Excerpt
Excerpt
Thief of Lies: A Library Jumpers Novel
Excerpt from Chapter Two of Brenda Drake's Thief of Lies
I tossed another page. “Check out this library in Paris. It’s so awesome. The Bibliothèque nationale de France.”
They leaned over to get a better view. “Wow, those arches are massive,” said Afton.
“I’ll show you massive.” Nick waggled his eyebrows at her.
Afton straightened and rested her fists on her hips. “Oh no, you didn’t just say that.”
“Hey, what’s this?” Nick reached over me and grabbed a folded piece of yellowing paper. He unfolded it carefully. “Damn, it’s old. I think it’s written in Latin or something. What do you think?”
“It must have fallen out of the book.” I took the paper from him and studied the fancy script. “It’s definitely in Italian. Jeesh, Nick. You’re more Italian than I am.”
“And your point?”
“You should know this,” I said. Nick and I took years of Italian lessons together, but he’d never gotten it. His lack of passion for his Italian heritage bugged me.

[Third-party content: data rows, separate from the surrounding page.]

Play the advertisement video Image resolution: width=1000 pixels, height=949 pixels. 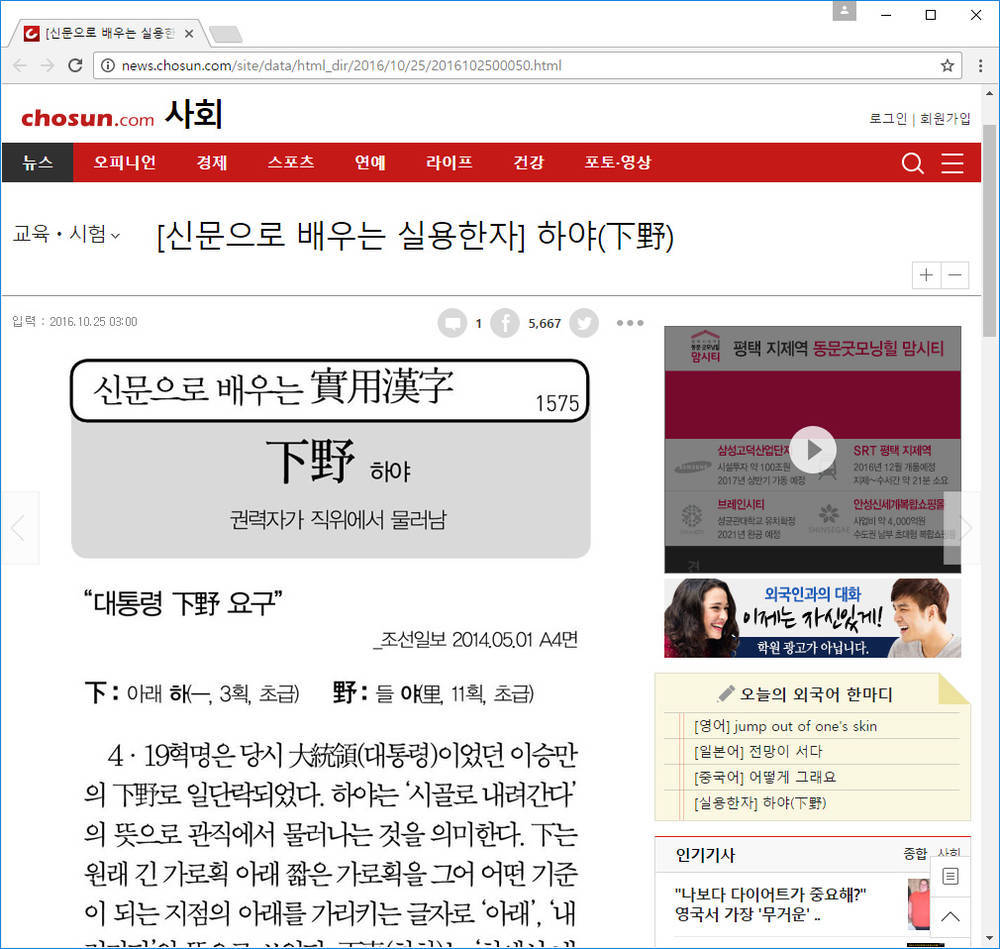813,450
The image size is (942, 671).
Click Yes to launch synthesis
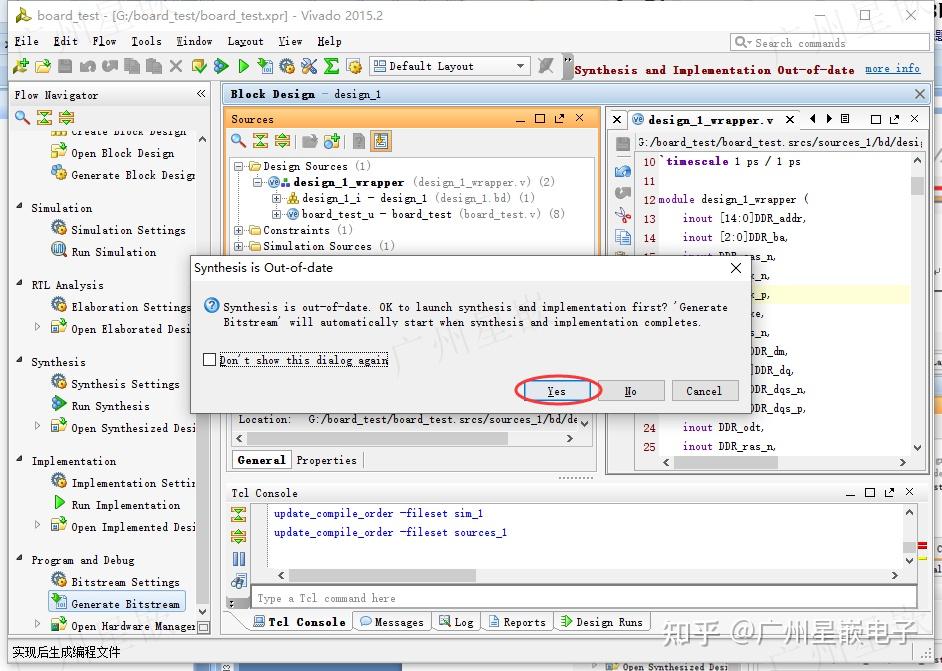click(557, 391)
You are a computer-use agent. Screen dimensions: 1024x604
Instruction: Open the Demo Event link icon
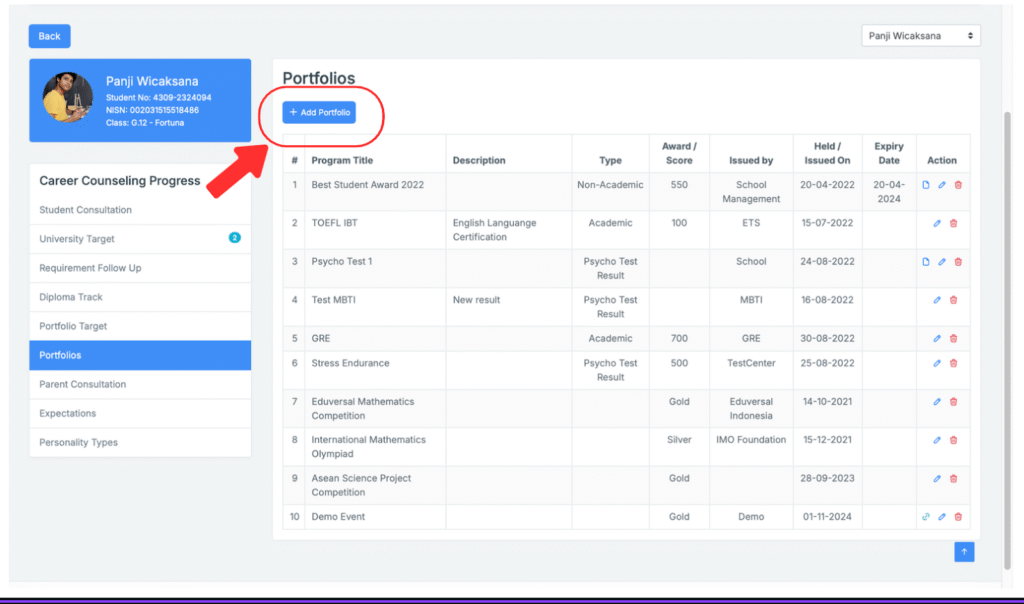click(x=926, y=517)
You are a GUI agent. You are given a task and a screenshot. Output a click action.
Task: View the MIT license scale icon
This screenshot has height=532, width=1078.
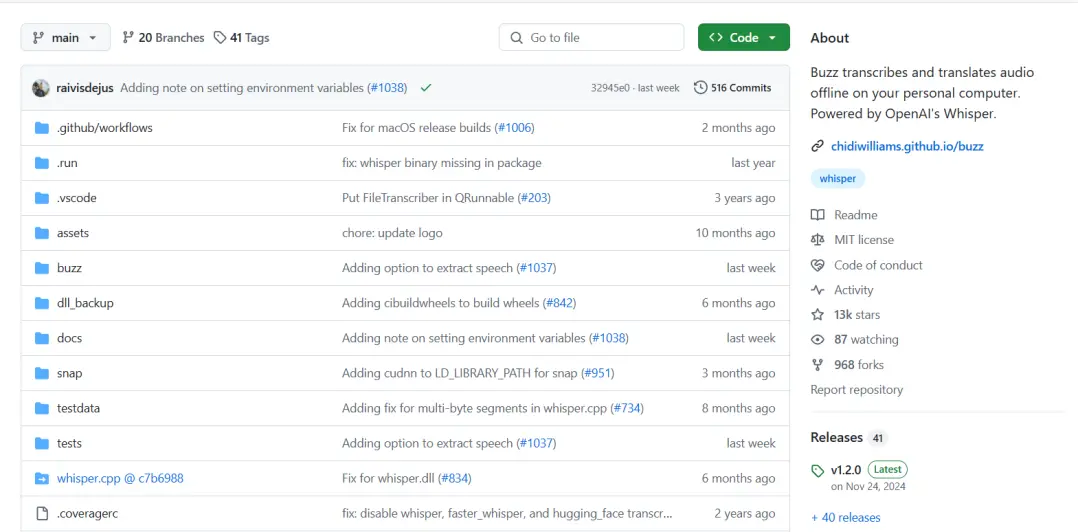coord(818,240)
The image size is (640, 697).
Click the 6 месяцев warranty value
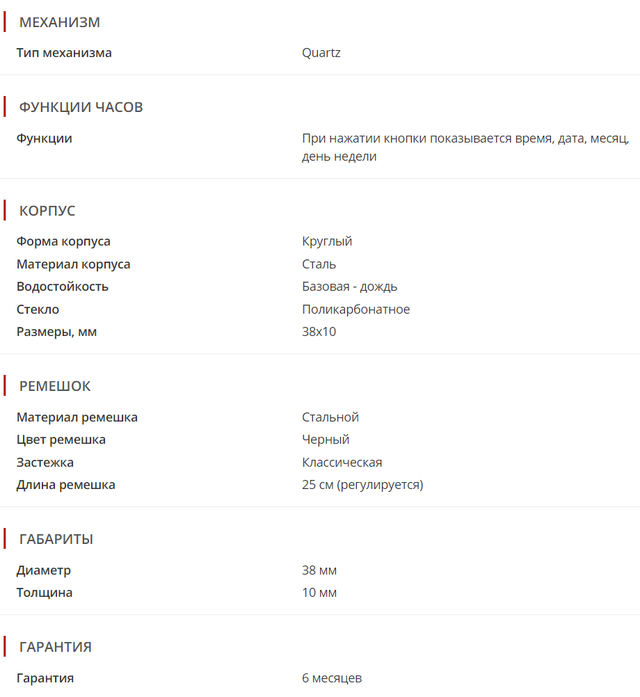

“Well, I do know it’s talking about a door,” he said. “Porta means door, right?”
“Yeah, it’s door. Open the door.”
“Well, that’s just strange,” Afton said. “It was probably someone’s bookmark or something.”
“It looks ancient,” I said. “It’s in formal Italian, and the script might be calligraphy, I think.”
Nick leaned farther over my shoulder and tried to read it out loud. “Apre–apra–”
A vision of a young boy wearing Victorian clothes came to me. The paper slipped from my hand, and my breath hitched. The boy stared down at the book, which lay open on a table, and he struggled to say the same phrase just as Nick had. He reached into the pocket of a threadbare coat, pulled out a folded piece of paper, and read it.
“Gia?” Nick’s voice brought my attention back to the paper.
“Yes?” I answered, distracted, still stunned by what I saw. The image felt real. As if I were there standing behind the boy, my hands twisting together while waiting for my
turn. My turn at what, I didn’t know.
“I asked how to pronounce it,” he said.
I inhaled, deeply, because I needed air, and tried to focus on Nick’s words. “Pronounce it?”
“The paper?”
“Oh, sorry.” I picked the slip back up and studied it. “It’s aprire la porta.”
The book quivered and its spine thumped against the table.
“It’s an earthquake,” Afton shrieked.
“In Boston? I don’t think so—” The words jammed in my throat as a strong wind swirled around us, smashing me into Afton and Nick and squeezing us together until I
couldn’t breathe. The wind whirled faster and faster, drawing us into the page. My heartbeat sped up and when I tried to call out to them, nothing came out.
The squeezing pressure intensified and then it was gone. Wheezing and kicking my legs, I grabbed for something to hold onto, but there was nothing. We were in a pitch-black
void. Afton and Nick panted nearby. And before I could call out to them, we fell, the cold air speeding past and wailing in my ears.
Shit, shit, shit!
Afton let out a piercing scream and Nick cursed. My sandals were sucked away from my toes.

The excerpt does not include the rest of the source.